Bars & Nightlife Featured Music & Events Fara Illich July 18, 2013

Push Push Wednesday's packed dance floor.
Entering Bar Smith on a Wednesday night is a bit like biting into a Tootsie Pop.
From the outside, it appears as yet another unassuming brick-and-mortar space for young professionals to unwind. However, step atop its rooftop dance floor and you’ll be immediately greeted by the unexpectedly smooth tastes of silky house, disco and funk, courtesy of local DJ collective Rebel Disco.
Push Push Wednesdays at Barsmith provides a different flavor to the ever-evolving Phoenix dance scene, combining a boisterous need to party with a near-obsessive attention to craft and execution.
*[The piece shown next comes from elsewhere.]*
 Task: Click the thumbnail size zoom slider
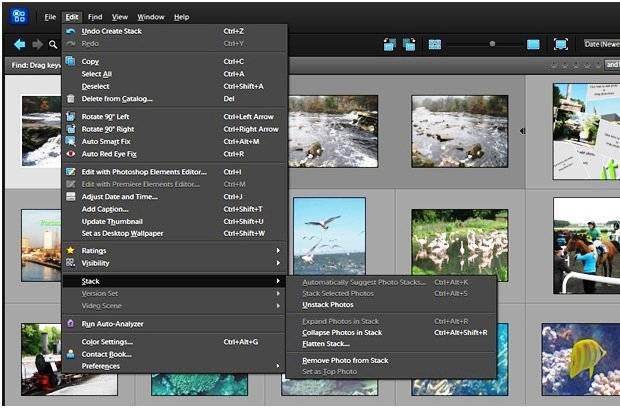492,44
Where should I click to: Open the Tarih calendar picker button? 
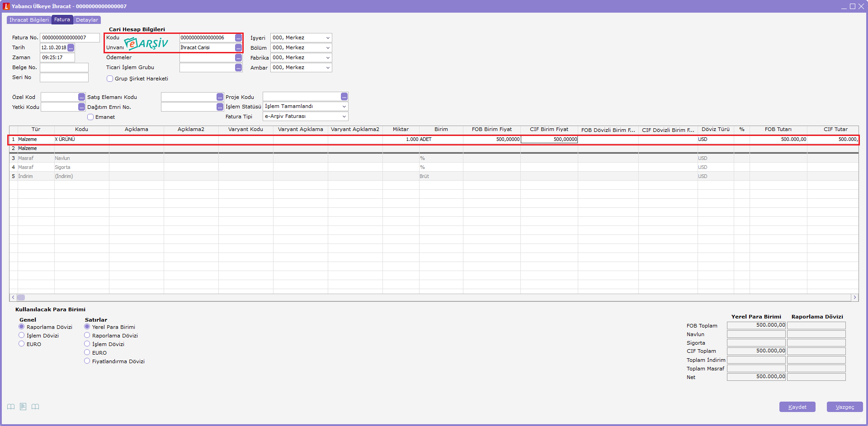tap(71, 48)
“We share and present sounds and styles that are truly authentic, human, and sort of gritty and raw,” said founder Jake Goldsmith, explaining that Rebel Disco remains “unapologetic” about its members’ love for “vinyl, analogue production, rotary mixing, high quality audio files, and unadulterated fun.”
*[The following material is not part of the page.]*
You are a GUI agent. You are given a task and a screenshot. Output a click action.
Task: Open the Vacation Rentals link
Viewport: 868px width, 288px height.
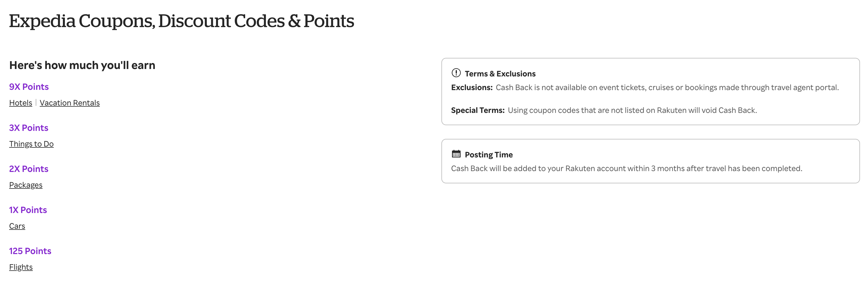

Rebel Disco began in 2010, with Goldsmith and founder Aaron Francisco bringing in New York DJ Eli Escobar to Bar Smith. Since then, some of underground dance music’s heaviest hitters have graced the Push Push stage, such as Tensnake, BICEP, Daniel Avery and Roman Flügel. This is in addition to their regular nights of showcasing funky homegrown talent, such as Evan Barnes.
“Just because people aren’t on stage with bad tattoos, long hair, ultra skinny jeans and guitars doesn’t mean that you can’t have fun and dance,” said Goldsmith.
Prior to starting Rebel Disco, Goldsmith and Francisco served as guest, and eventually resident, DJs at Bar Smith, with past appearances at nights such as Solstice Saturdays and Sticky Fingers.
The success of Bar Smith’s Push Push Wednesdays can be seen as a reflection on the continued growth of Downtown. While Phoenix has never had a reputation as a “must-stop city” for touring underground acts, groups like Rebel Disco are changing this. They are crafting and supporting new avenues for creative minds to flourish.
“I think it’s cool what’s happening,” said Goldsmith. “I’d like to see people start to venture out of their comfort zones, and you know, give things a shot.”